The challenge is that Rust's linker is aggressive about removing unused code. If an extension crate has no direct function calls from main, the linker may strip it entirely, including its inventory registration. The __force_extension_link() function solves this by explicitly referencing a constant from each extension:

pub fn __force_extension_link() {
    let _ = core::hint::black_box(&web::WebExtension::PREFIX);
}

The black_box hint tells the compiler to treat this value as externally observable, preventing optimization. This single line ensures the web extension crate stays linked, and with it, all extensions registered via register_extension!().

When you add a new library extension, you must add a similar reference to this function. Otherwise, your extension may silently vanish from the final binary.

Adding a New Extension

To add a new library extension to your template:

1. Create the extension crate:

cargo new extensions/web/my-feature --lib

2. Add workspace membership in the root Cargo.toml:

[workspace]
members = [
    "extensions/web",
    "extensions/web/my-feature",  # Add this
]

3. Implement the Extension trait in your new crate. Define metadata, schemas, routes, and jobs as needed. Register with the register_extension!() macro.

4. Reference the extension in lib.rs:

pub use my_feature_extension as my_feature;

pub fn __force_extension_link() {
    let _ = core::hint::black_box(&web::WebExtension::PREFIX);
    let _ = core::hint::black_box(&my_feature::MyExtension::PREFIX);  # Add this
}

5. Rebuild:

cargo build

The extension is now part of your binary. Its schemas run during migrations, its routes mount on startup, and its jobs register with the scheduler.

For complete implementation details including the Extension trait, database schemas, and HTTP routes, see Library Extensions.

What the Runtime Does

When cli::run() executes, core performs a startup sequence that brings your extensions to life:

Extension Discovery: Core iterates over inventory::iter::<Extension>() to find all registered extensions. It sorts them by priority to ensure correct initialization order.

Configuration Loading: Each extension declares a config_prefix(). Core loads environment variables with that prefix and passes validated configuration to the extension.

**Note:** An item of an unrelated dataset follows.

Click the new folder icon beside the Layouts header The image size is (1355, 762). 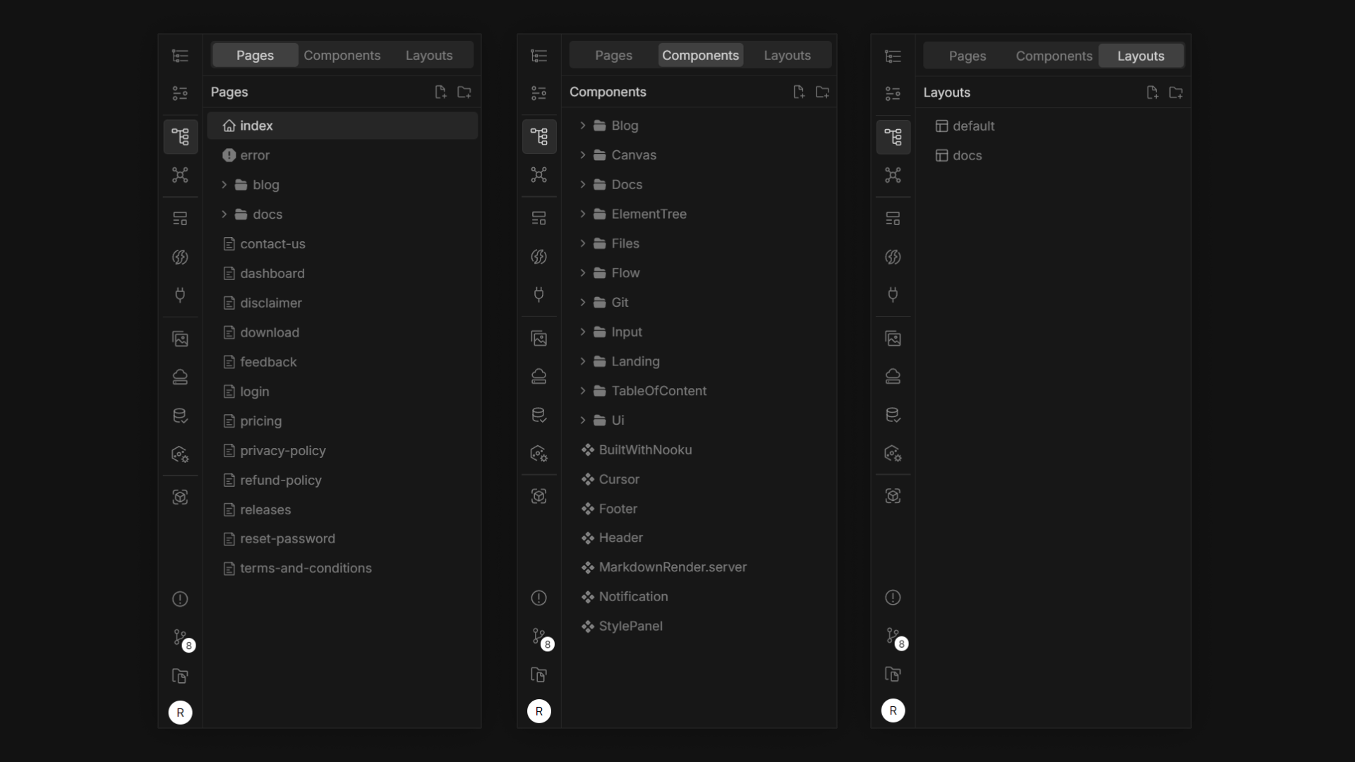1176,92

Database Migrations: Extensions return SchemaDefinition values from their schemas() method. Core executes these in migration_weight() order, creating tables and indexes your extension needs.

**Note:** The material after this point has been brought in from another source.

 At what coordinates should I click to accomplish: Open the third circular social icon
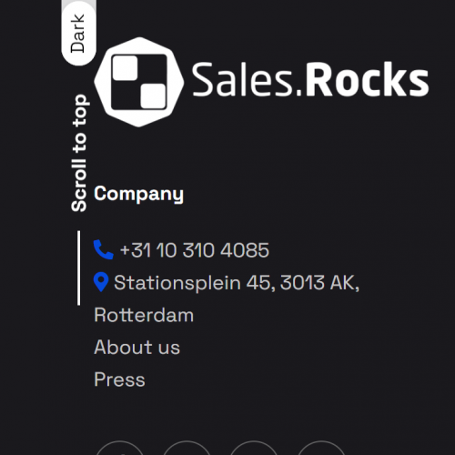254,448
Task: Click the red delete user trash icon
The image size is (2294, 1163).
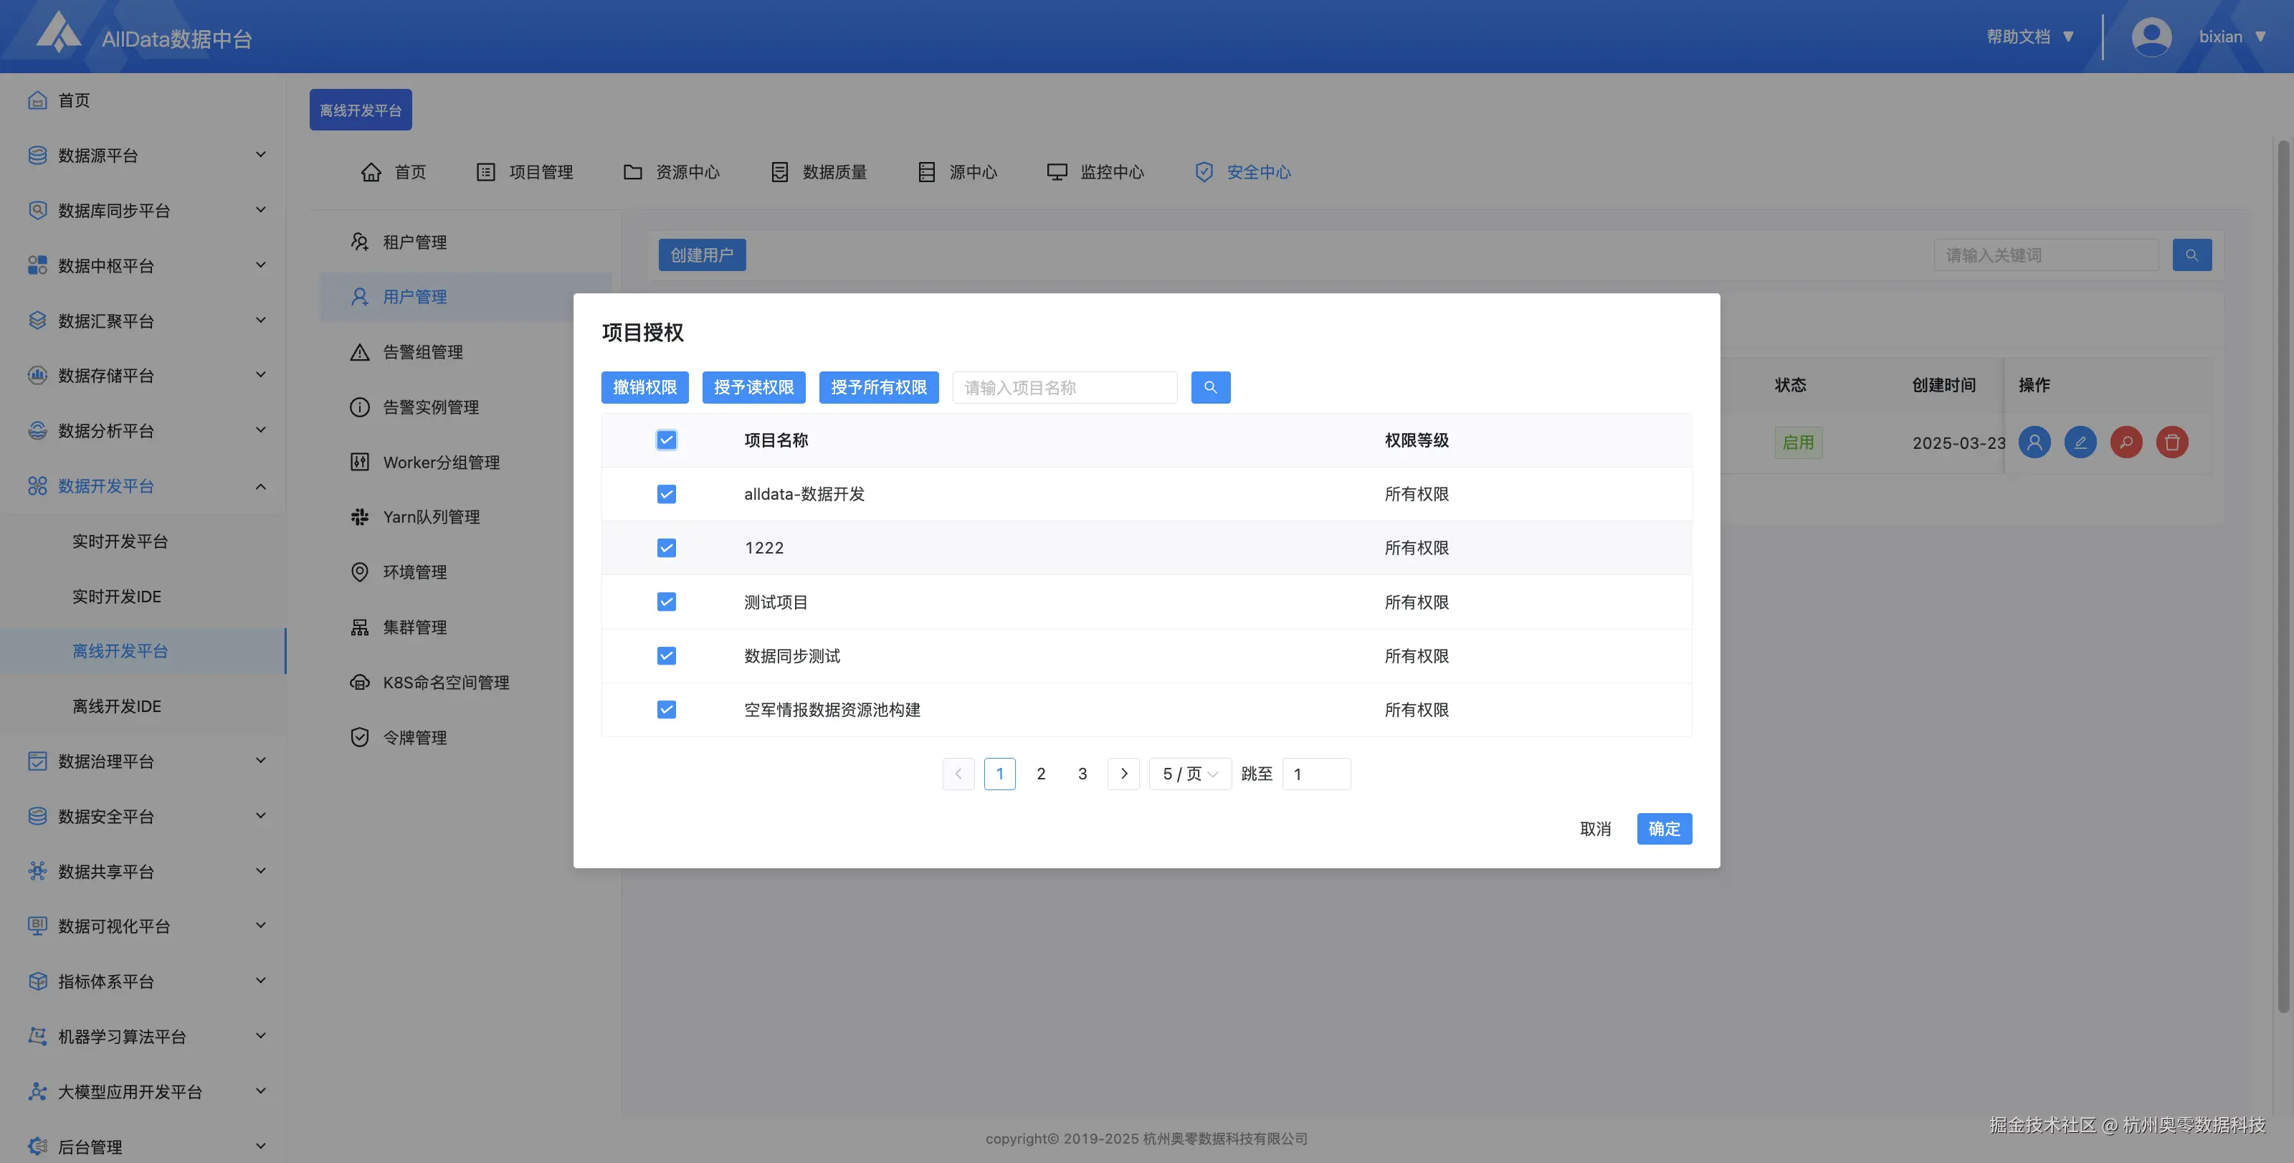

Router Mounting: Extensions that implement router() receive an ExtensionContext with database access. They return an Axum router that core mounts at the extension's base path.

Job Registration: Background jobs from jobs() are registered with the scheduler. They execute according to their cron schedules or on-demand via CLI.

Provider Registration: Page data providers, component renderers, and prerenderers register with the template engine. They inject data and render partials when pages are served.

This entire sequence is deterministic. The same binary with the same configuration produces the same behavior. This predictability is essential for agent execution, where reproducibility matters.